## Reporting: wrangle report

### Objectives

Data wrangling is a process that entails gathering, assessing and cleaning data. These form the objectives of the data wrangling process of the project:
* **Gathering** - Collecting and loading data from various endpoints
* **Assessing** - Visually and programmatically looking at the data for various issues
* **Cleaning** - Correcting the issues from the assess stage  

This process is also iterative.

### Step 1: Gather Data

In this step, data from three different points were to be gathered using various methods:

1. `twitter_archive_enhanced.csv` which was manually downloaded and loaded into the notebook as required.
2. `image_predictions.tsv` which was loaded to the notebook programmatically.
3. Retweet count and favorite data accessed from the Twitter API through Tweepy library and saved to `tweet_json.txt` and loaded to the notebook. This was possible through a script that used tweet IDs from archive data to get the data required seemlessly.

### Step 2 and 3: Assessing and Cleaning Data

When assessing data, one faces issues to do with quality and tidiness.

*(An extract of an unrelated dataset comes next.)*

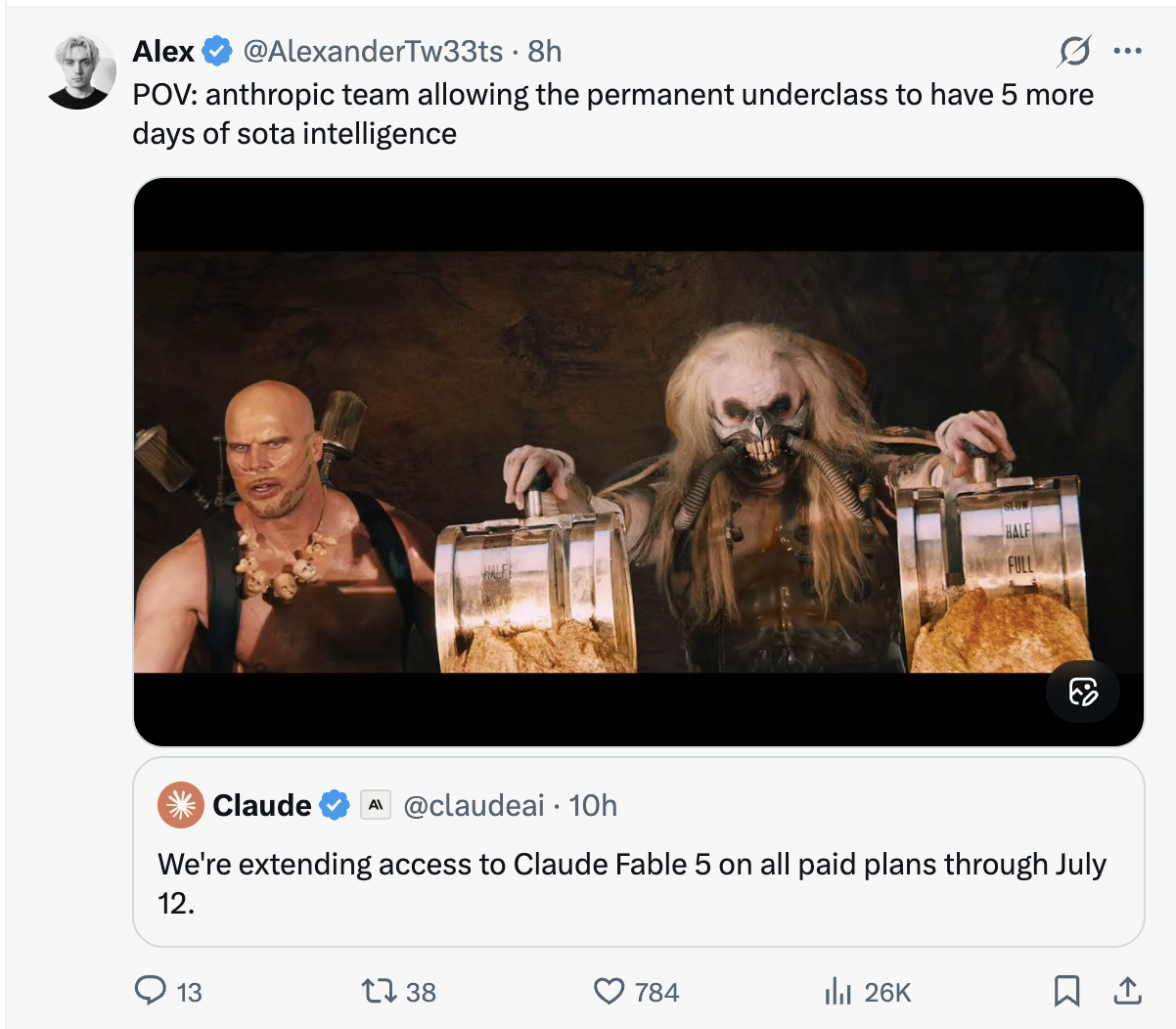Screen dimensions: 1176x1029
Task: Click the edit image icon on photo
Action: tap(1083, 692)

This is done through visually or programmatically assessing the data.

<table>
    <tr><th colspan="3"><h5>Quality Issues</h5></th></tr>
    <tr>
        <th>Dataset</th>
        <th>Observation</th>
        <th>Solution</th>
    </tr>
    <tr>
        <td rowspan="8">Archive data</td>
        <td>Data contains replies and retweets instead of orginal tweets</td>
        <td>Removed retweeted and reply tweets and kept original tweets only</td>
    </tr>
    <tr>
        <td>The columns <code>doggo</code>, <code>floofer</code>, <code>pupper</code> and <code>puppo</code> have <code>None</code> representing missing values</td>
        <td>Changed <code>None</code> values to np.nan values</td>
    </tr>
    <tr>
        <td><code>timestamp</code> is object data type instead of datetime</td>
        <td>Data type changed from object to datetime data type</td>
    </tr>
    <tr>
        <td><code>text</code> has links in them</td>
        <td>Removed the links</td>
    </tr>
    <tr>
        <td>The <code>rating_numerator</code> has incorrect values and datatypes</td>
        <td>Extracted the numerator rating values again from the text column</td>
    </tr>
    <tr>
        <td>The <code>rating_denominator</code> has incorrect values</td>
        <td>Extracted the denominator rating values again from the text column</td>
    </tr>
    <tr>
        <td>The <code>source</code> column values are closed within <code>&lt;a&gt;</code> tags</td>
        <td>Extracted the source values again from <code>&lt;a&gt;</code> tags in the source column</td>
    </tr>
    <tr>
        <td>Some columns are not necessary for analysis</td>
        <td>Removed the unnecessary columns</td>
    </tr>
    <tr>
        <td>Image predictions data</td>
        <td>There are duplicated image url's in <code>jpg_url</code></td>
        <td>Removed the duplicated image url rows</td>
    </tr>
    <tr>
    <tr><th colspan="3"><h5>Tidiness Issues</h5></th></tr>
    <tr>
        <th>Dataset</th>
        <th>Observation</th>
        <th>Solution</th>
    </tr>
    <tr>
        <td>Archive data</td>
        <td>The columns <code>doggo</code>, <code>floofer</code>, <code>pupper</code> and <code>puppo</code> should be in one column i.e <code>dog_stage</code></td>
        <td>Melted the four columns into one column</td>
    </tr>
    <tr>
        <td>Image predictions data</td>
        <td>The columns <code>p1</code> <code>p1_conf</code> <code>p1_dog</code> <code>p2</code> <code>p2_conf</code> <code>p2_dog</code> <code>p3</code> <code>p3_conf</code> and <code>p3_dog</code> should be in two columns i.e <code>breed</code> and <code>conf</code></td>
        <td>Picked the greatest true p1 confidence level value and corresponding dog breeds into new columns while dropping these columns</td>
    </tr>
    <tr>
        <td>General</td>
        <td>All datasets should be combined into one dataset</td>
        <td>Merged all datasets into one dataset using tweet ids</td>
    </tr>
    <tr>
</table>

### Results

The result was a final dataset that merged data from the three sources after effectively cleaning the data. This data was stored into a csv file called `twitter_archive_master.csv`.